I'm just using this to info to then try and extrapolate.

I understand the growth of moores law and such. But the efficiency I was talking about seems almost like 1 exponential jump on an exponential curve.

Let's just say for argument sake that meta makes AGI next year with 350,000 GPUs it would only need 2,000 GPU's to make use of what it's built. That's pretty mind-boggling. That really is singularity sort of talking.

So in your mind AGI when? And ASI when? You working in this field?

[–] 31337@sh.itjust.works 3 points 10 months ago (1 children)

Yeah, those GPU estimates are probably correct.

I specialized in ML during grad school, but only recently got back into it and keeping up with the latest developments. Started working at a startup last year that uses some AI components (classification models, generative image models, nothing nearly as large as GPT though).

Pessimistic about the AGI timeline :) Though I will admit GPT caught me off guard. Never thought a model simply trained to predict the next word in a sequence of text would capable of what GPT is (that's all GPT does BTW, takes a sequence to text and predicts what the next token should be, repeatedly). I'm pessimistic because, AFAIK, there isn't really a ML/AI architecture or even a good theoretical foundation that could achieve AGI. Perhaps actual brain simulation could, but I'm guessing that is very inefficient. My wild-ass-guess is AGI in 20 years if interest and money stays consistent. Then ASI like a year after, because you could use the AGI to build ASI (the singularity concept). Then the ASI will turn us into blobs that cannot scream, because we won't have mouths :)

[–] Wanderer@lemm.ee 0 points 10 months ago

Yea I had a feeling it was still a long way away. At least the media will get bored of it in a year and only the big breakthroughs will make it.

But I think there will still be a lot of "stupid" yet impressive developments like GPT. It appears smart but isn't that smart. Sure there will be other things.

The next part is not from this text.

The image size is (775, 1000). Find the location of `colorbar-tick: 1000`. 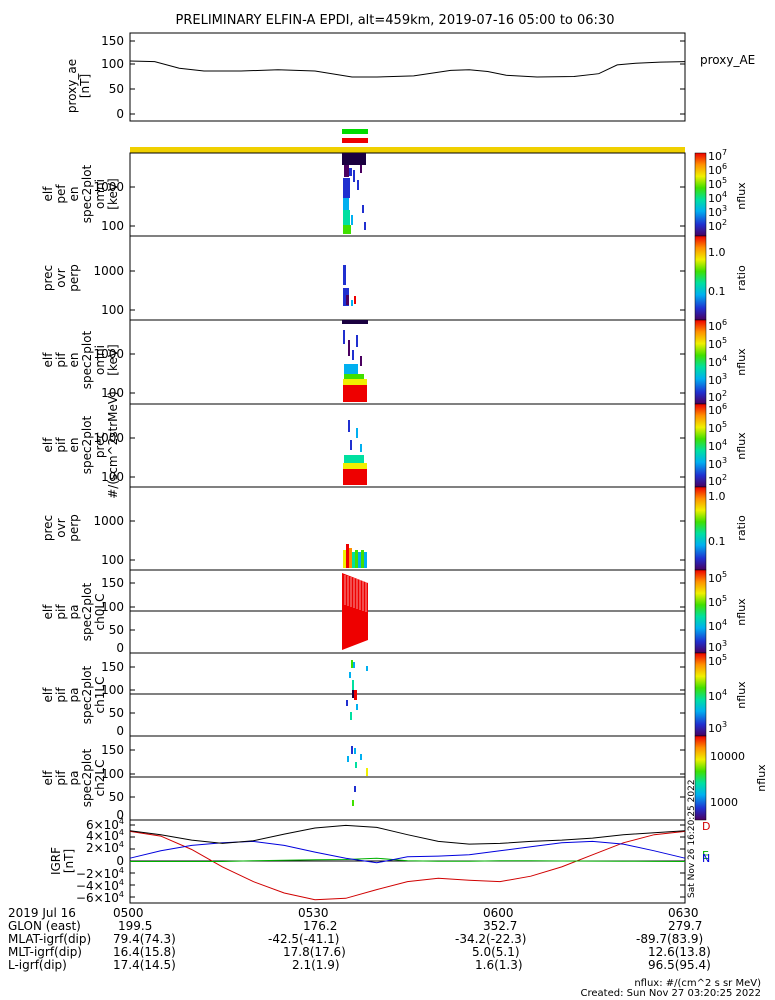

It's the same as the manufacturing developments. Only now are we beginning to build things similar to the complexity of a human in limited functions. But that doesn't mean the machines we have built haven't put millions of people out of work, we just changed manufacturing to better utilise the stupid things they can do much faster and accurately than we can and made a better product because of it. I found out about a year ago we couldn't make a Saturn v rocket now even if we had all the money in the world. The ability of man has been lost. The way they did the machining of the rockets and the welding and things like that, no one alive has that ability anymore. Robots can't do it either. But the rockets we make now are more accurate that the ones made in the 60's. It's just done differently.

[–] Miaou@jlai.lu 2 points 10 months ago

You're confused by the analogie because it's a shitty one. If we wanted to reproduce the behaviour of the human, we would invest in medecin, not computer science

[–] EnderMB@lemmy.world 8 points 10 months ago

While I do work in the space, I'm more pessimistic. I think LLM's will allow the tech companies to breach plateaus that they've found with compositional models, but what we will see is other companies catch up to GPT4, perhaps surpassing it a little.

I won't pretend to be an expert on AI, but my view is that we're purely seeing a future where multiple companies will own LLM's. We also won't see many improvements over what we have now, and this is the pessimist in me again, what I think we'll see is that many of the benefits we saw from GPT4 were likely from the fact that their datasets contained an unbelievable amount of PII and stolen data. Without that data, we've seen ChatGPT get worse, and it's one area where researchers and other tech firms have tried to explain the performance gap.